# PROBLEM TO SOLVE
Return the listing verbatim, starting at the line that contains "Find the location" and ending at the end of the listing, including both. Leave the pictures out.

------------

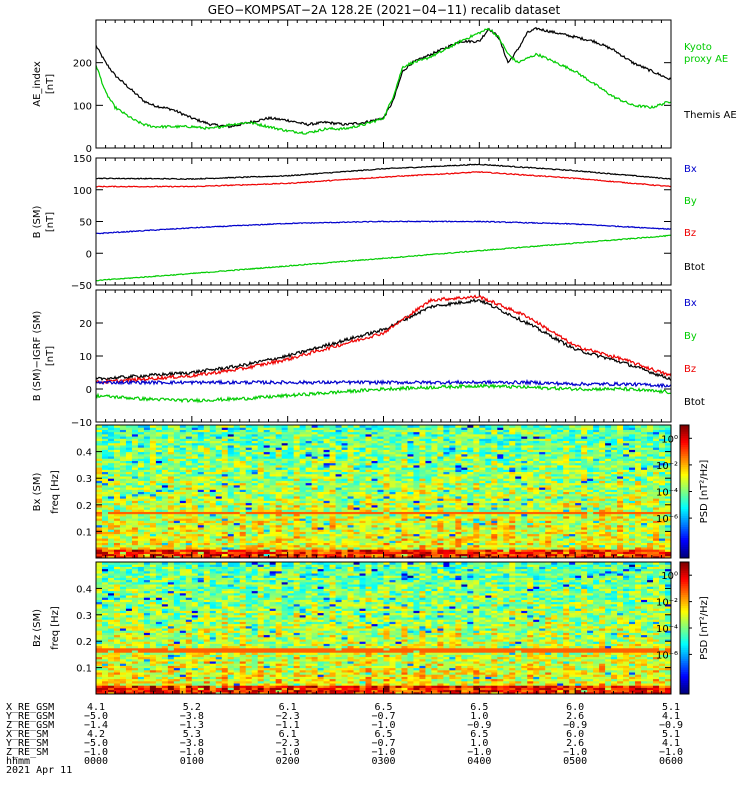 Image resolution: width=750 pixels, height=800 pixels. What do you see at coordinates (89, 390) in the screenshot?
I see `y-tick-label: 0` at bounding box center [89, 390].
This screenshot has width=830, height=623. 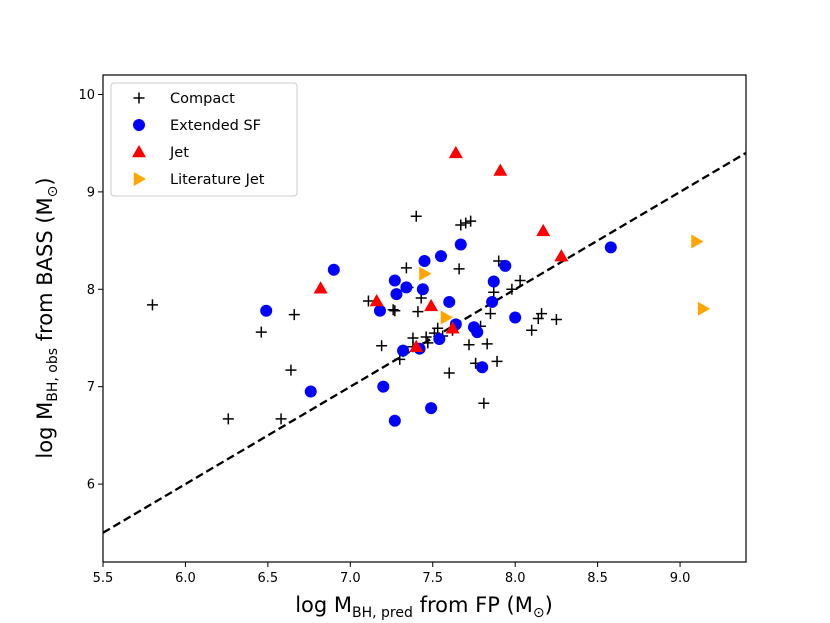 I want to click on legend: Compact Extended SF Jet Literature Jet, so click(x=204, y=140).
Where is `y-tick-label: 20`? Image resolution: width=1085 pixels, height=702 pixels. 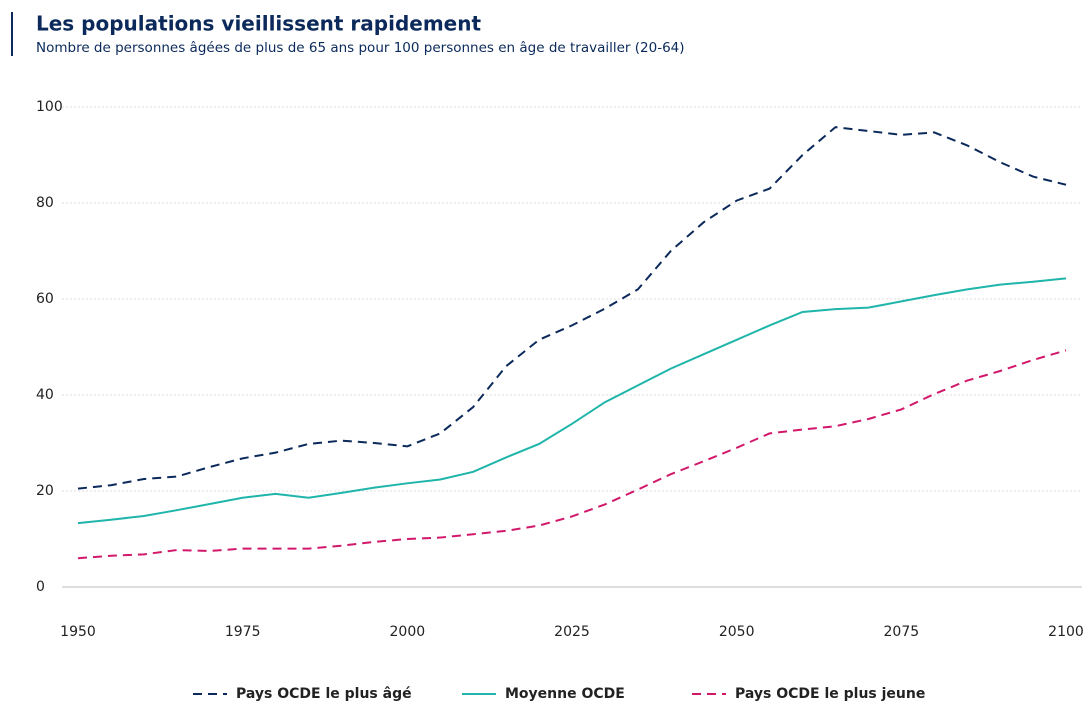
y-tick-label: 20 is located at coordinates (45, 491).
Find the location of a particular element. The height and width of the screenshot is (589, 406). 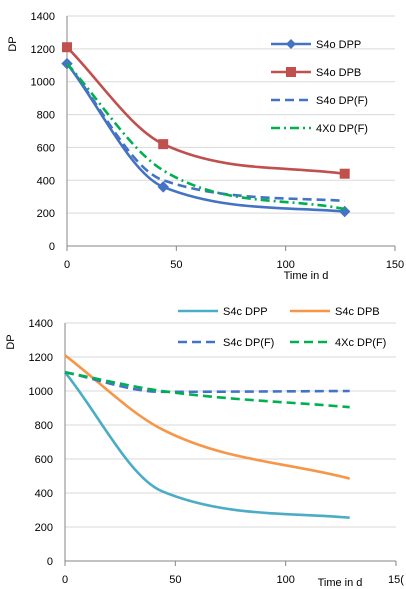

chart-top-x-ticks: 0 50 100 150 is located at coordinates (234, 258).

------------

# SOLUTION FOR THIS EXERCISE
Find the location of a particular element. The height and width of the screenshot is (589, 406). 

chart-top-x-ticks: 0 50 100 150 is located at coordinates (234, 258).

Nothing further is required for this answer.